• **Your assignment**
Find the line below with "The image size is (868, 278).". Print it and every line after it exactly, through the last line, leaving out the pictures.

====

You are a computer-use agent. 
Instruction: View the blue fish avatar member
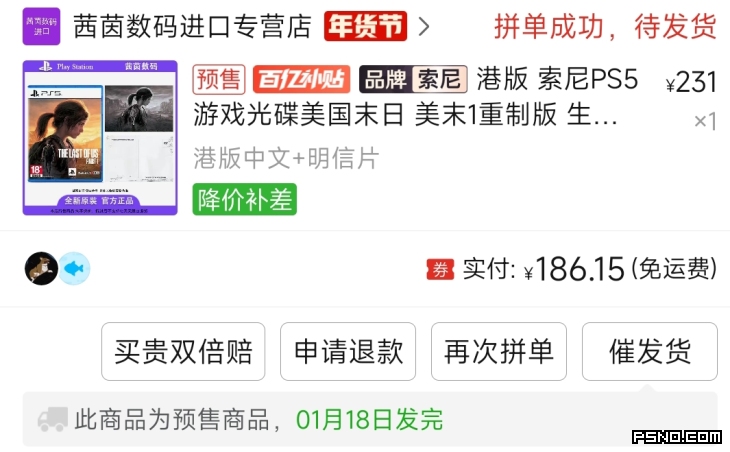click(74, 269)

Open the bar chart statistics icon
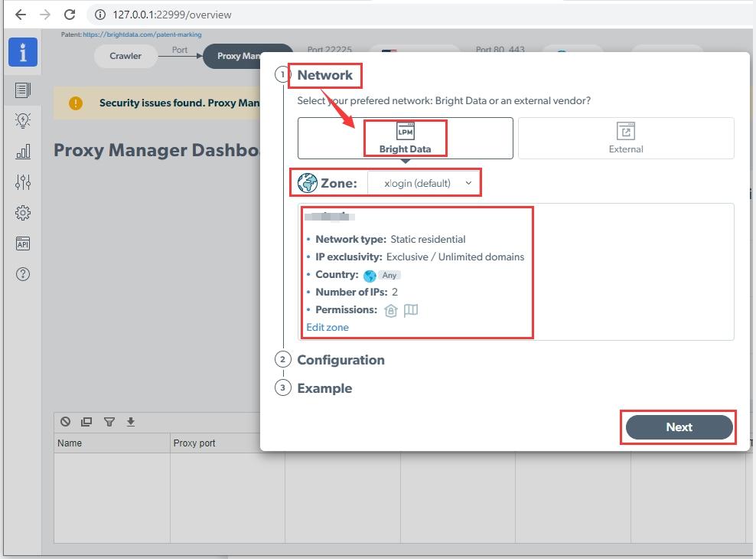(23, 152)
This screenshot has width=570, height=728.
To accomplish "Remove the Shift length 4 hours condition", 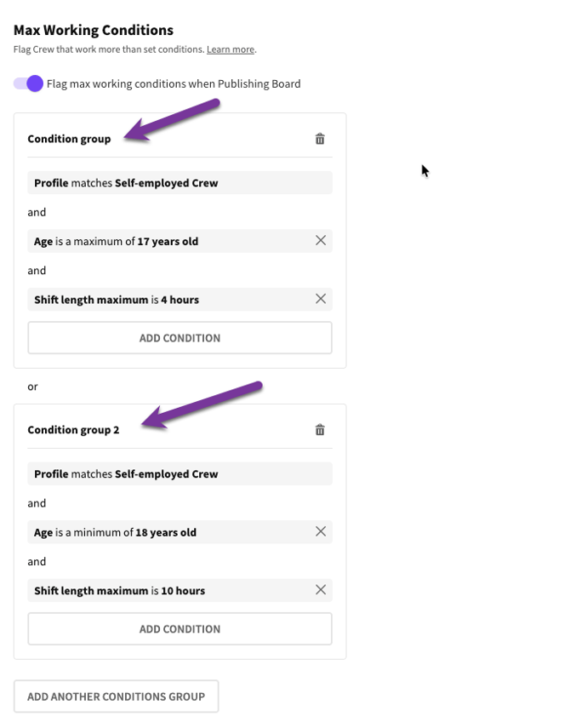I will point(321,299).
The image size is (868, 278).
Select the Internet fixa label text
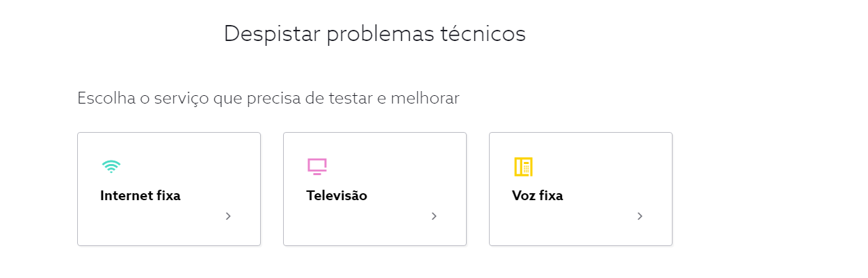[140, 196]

====

• **Your solution**
The image size is (868, 278).
Select the Internet fixa label text
[140, 196]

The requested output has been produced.